Planning a funeral is one thing that most people don’t think about until they have to. It’s not a particularly enjoyable process at any point. In fact, it is almost always accompanied with emotions of grief. In the midst of those emotions, there are hundreds of questions and decisions that need to be made. Do you know the answers?

Many common practices of saying good bye to your dead differ based on religion, culture, and of course personal preferences and beliefs. Having conversations with your loved ones about those things may make planning a funeral just a tad easier. The fact of the matter is that no one gets out of this life alive. We all make that decision to be an organ donor or not when we get out driver’s license, so why can’t we make more decisions about what we want after death?

Below are some of the decisions that need to be made when planning a funeral. The National Museum of Funeral History (NMFH) provides numerous resources on your options after death, as well as preparing documents and writing a eulogy.

Options After Death

The two things you may want to consider first are disposition of remains and the final resting place. These options include:

  • Embalming
  • Traditional burial
  • Green burial
  • Cremation
  • Donation

Embalming

Embalming is a chemical process that delays decomposition and helps preserve a body for a period of time. This practice originates from the Ancient Egyptians more than 5000 years ago. They didn’t just wrap their dead cloth and lay them in a sarcophagus. Doctor Thomas Holmes, the “father of American Embalming,” developed the modern process of embalming during the Civil War. Today, this practice is often recommended to allow families time for funeral preparations, as well as open casket visitations.

Traditional Burial

Embalming often goes hand-in-hand with a traditional burial. However, a traditional burial does not mean the body needs to be embalmed. Movies and television shows most often portray traditional burial funerals. The deceased is placed in a casket (or coffin) and then buried in the ground or placed in a mausoleum.

Green Burial

Conversely, a green burial does not involve embalming. Nor does it involve a heavy casket or coffin. Instead, the deceased is placed in a biodegradable casket or cloth body wrapping, and then buried in a green cemetery. Green burials and green cemeteries allow for the body to naturally decay and return to nature over time. This is an environmentally sustainable option.

Cremation (and Resomation)

Another common option is cremation. This is a new and growing tradition in the United States. The NMFH indicates that 50.1% of Americans chose cremation in 2016—that is a far leap from the 3.6% in 1960. However, it seems that there a significant lack of understanding of the process and options.

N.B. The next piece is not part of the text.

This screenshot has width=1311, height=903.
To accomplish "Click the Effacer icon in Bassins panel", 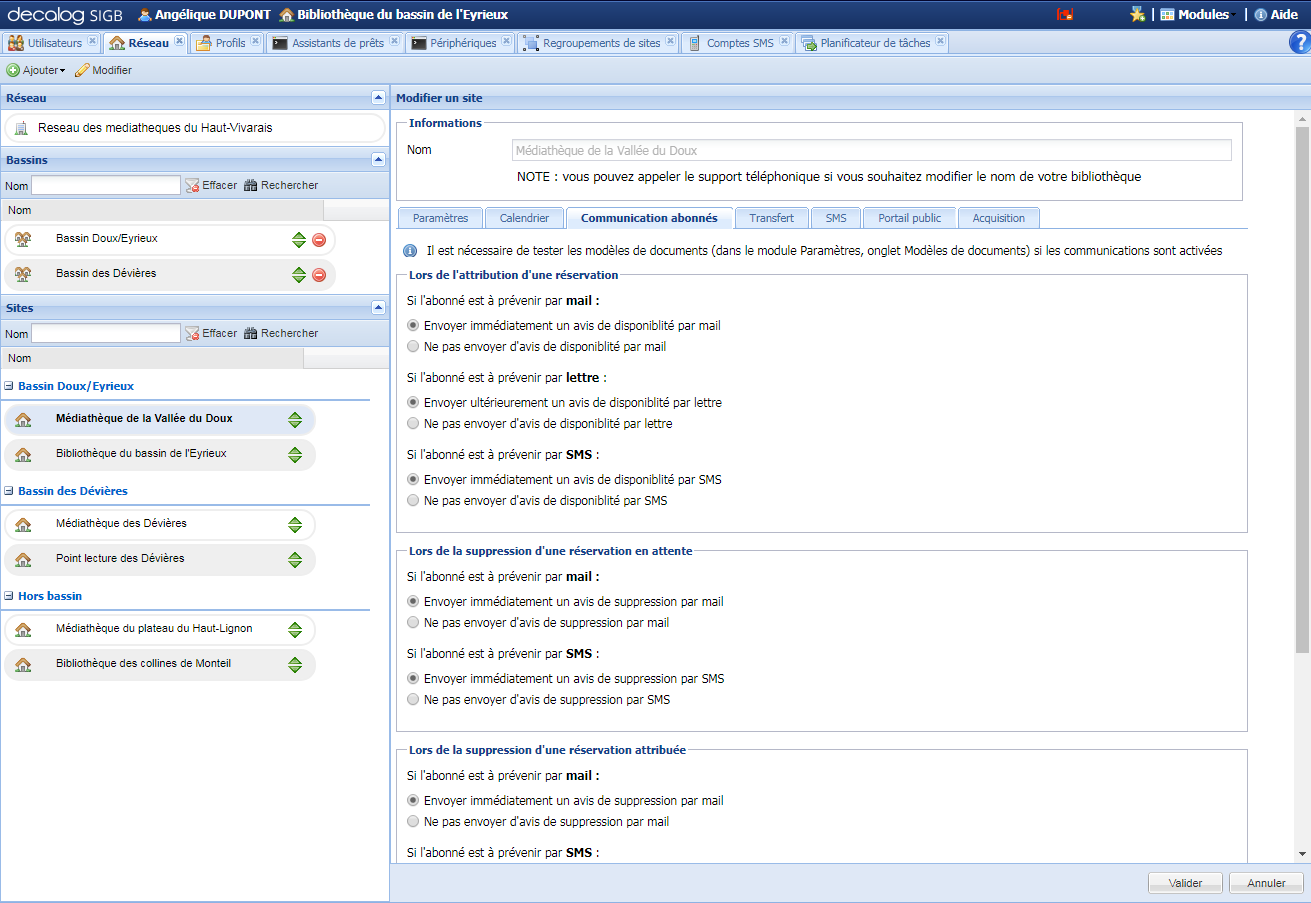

Traditional cremation is a flame-based process of heating the body to upwards or 1600 degrees Fahrenheit. This process releases carbon dioxide into the atmosphere. Fortunately, a more eco-friendly alternative has been created in (relatively) recent years. Resomation, or bio-cremation, is a high-temperature (~350 F) water and chemical treatment that dissolves the remains into ashes. The National Museum of Funeral History suggests some ways for cremated remains to be memorialized. Ashes can be “parceled out to friends and family members in a keepsake urn or jewelry, scattered in a special place, turned into diamonds or coral reefs, become fireworks, swirled into a glass keepsake and/or get flown into outer space.”

Donating to Science

Lastly, you may want to consider body donation. There are many benefits to donating your body to science. The University of Pittsburgh describes it as “a unique gift that provides a source of knowledge and training that cannot be substituted by any other means.” It is often a no-cost option that serves to advance medical research that can benefit both current and future generations.

Planning the Funeral

Once you weed through the big decisions above, it all comes down to the details of planning a funeral. Think about your W’s: Who, What, Where, When.

The more immediate questions might include times and locations.

  • Where will the visitations and services be held?
  • Should they be public or private?
  • Will the ceremony be religious?
  • Will a memorial service follow immediately after death or be held later?

Then you have the more personal decisions.

  • Who should be notified?
  • Should an obituary be written? Who will write it?
  • Will there be a memorial tribute such as photos or a video display? Who will put it together? What memories will be chosen?
  • Who will participate in the services? Pallbearers? Eulogists? Religious officiants?
  • Other details for the ceremony such as prayers, songs, poems.
  • Will you ask for flowers or charitable contributions?
  • What type of casket or urn?
  • Do you need to choose a headstone or grave marker?

 

These are often not easy questions to answer, whether for yourself or your loved on. Planning a funeral is one thing that most people don’t think about until they have to. Having conversations with your loved ones about their final wishing may make planning a funeral just a tad easier.